Похожий рекорд цен был в прошлом году – сразу на 9,8%. Сейчас на рынке ожидают повторения ситуации. Сценарий считают слишком оптимистичным – к маю препараты уже подорожали на 7,9%, почти достигнув верхней планки прогноза. Отдельные позиции подросли почти на четверть.

Если в прошлом году динамику стимулировал ажиотажный спрос в разгар пандемии, то в этом году ее триггерит курс рубля и стоимость импортного сырья. Последнее уже обходится на 25% дороже из-за курса доллара. Особенно остро вопрос встал для производителей препаратов из перечня ЖНВЛП. Поднять цены на свои лекарства они не могут, поэтому придется или сворачивать выпуск, или компенсировать убыток за счет других позиций.

А вот фармритейлу переживать не за что – им предсказывают увеличение выручки почти на 7%. Правда, в прошлом году они увеличили этот показатель на целых 10,5%, но таких результатов больше не будет.

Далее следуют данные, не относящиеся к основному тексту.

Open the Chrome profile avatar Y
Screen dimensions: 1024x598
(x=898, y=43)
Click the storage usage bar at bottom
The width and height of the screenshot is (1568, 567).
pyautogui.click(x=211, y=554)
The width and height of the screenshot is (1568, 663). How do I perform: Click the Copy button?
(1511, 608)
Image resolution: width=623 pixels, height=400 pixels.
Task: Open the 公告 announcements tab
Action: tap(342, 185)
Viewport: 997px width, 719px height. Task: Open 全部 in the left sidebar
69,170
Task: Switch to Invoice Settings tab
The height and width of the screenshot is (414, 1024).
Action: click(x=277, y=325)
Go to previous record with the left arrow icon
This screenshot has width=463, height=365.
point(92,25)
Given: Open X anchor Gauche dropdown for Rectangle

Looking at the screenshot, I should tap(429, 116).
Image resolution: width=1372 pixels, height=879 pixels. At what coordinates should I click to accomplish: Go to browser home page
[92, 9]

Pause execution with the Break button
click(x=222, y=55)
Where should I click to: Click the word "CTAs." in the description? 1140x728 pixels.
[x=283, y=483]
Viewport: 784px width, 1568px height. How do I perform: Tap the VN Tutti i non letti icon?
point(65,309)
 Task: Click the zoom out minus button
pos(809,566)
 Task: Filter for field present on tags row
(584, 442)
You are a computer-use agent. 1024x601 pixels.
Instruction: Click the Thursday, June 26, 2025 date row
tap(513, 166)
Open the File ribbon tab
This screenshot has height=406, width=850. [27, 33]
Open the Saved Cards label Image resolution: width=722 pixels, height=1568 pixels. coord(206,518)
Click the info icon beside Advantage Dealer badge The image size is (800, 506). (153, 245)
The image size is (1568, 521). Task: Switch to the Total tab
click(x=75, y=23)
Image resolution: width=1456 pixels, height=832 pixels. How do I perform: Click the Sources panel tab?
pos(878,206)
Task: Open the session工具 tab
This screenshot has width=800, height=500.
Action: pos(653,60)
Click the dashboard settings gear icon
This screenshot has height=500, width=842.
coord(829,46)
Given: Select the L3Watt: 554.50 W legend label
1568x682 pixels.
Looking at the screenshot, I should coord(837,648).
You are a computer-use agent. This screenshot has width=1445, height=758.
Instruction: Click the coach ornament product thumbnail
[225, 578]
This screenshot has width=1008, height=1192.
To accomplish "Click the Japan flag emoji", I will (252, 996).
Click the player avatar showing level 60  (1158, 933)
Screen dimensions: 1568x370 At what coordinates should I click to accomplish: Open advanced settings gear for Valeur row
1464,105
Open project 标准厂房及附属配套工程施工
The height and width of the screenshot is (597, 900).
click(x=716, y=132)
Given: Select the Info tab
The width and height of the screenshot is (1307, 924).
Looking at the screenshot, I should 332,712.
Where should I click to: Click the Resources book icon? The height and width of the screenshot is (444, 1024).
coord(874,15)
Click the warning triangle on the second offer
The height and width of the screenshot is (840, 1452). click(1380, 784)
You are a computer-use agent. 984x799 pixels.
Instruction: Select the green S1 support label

Средний чек растет, хотя объем продаж просел на 13% – россияне перестают закупаться в аптеках впрок.
Аптечные продажи упали на рекордные 15% в упаковках – причем последние четыре года фармритейл только рос.

Прошлогодний пандемийный спрос подстегнул их на 5%, но теперь у населения банально нет денег на лекарства. Тенденция на отказ от покупок препаратов в запасы наметилась еще в начале этого года. На рынке явление пытаются объяснить переходом россиян на более качественные лекарства. Вместо нескольких дешевых дженериков они покупают один-два импортных препарата.

Правда, в эту логику не укладывается сокращение трат на парафарму: БАДы, витамины и косметику – в натуральном объеме их купили на 11,4% меньше. Основной доход фармритейлу все равно приносят лекарства – на них приходится 9/10 от всех продаж. Но отказ потребителей от остальной продукции скорее символизирует проблему.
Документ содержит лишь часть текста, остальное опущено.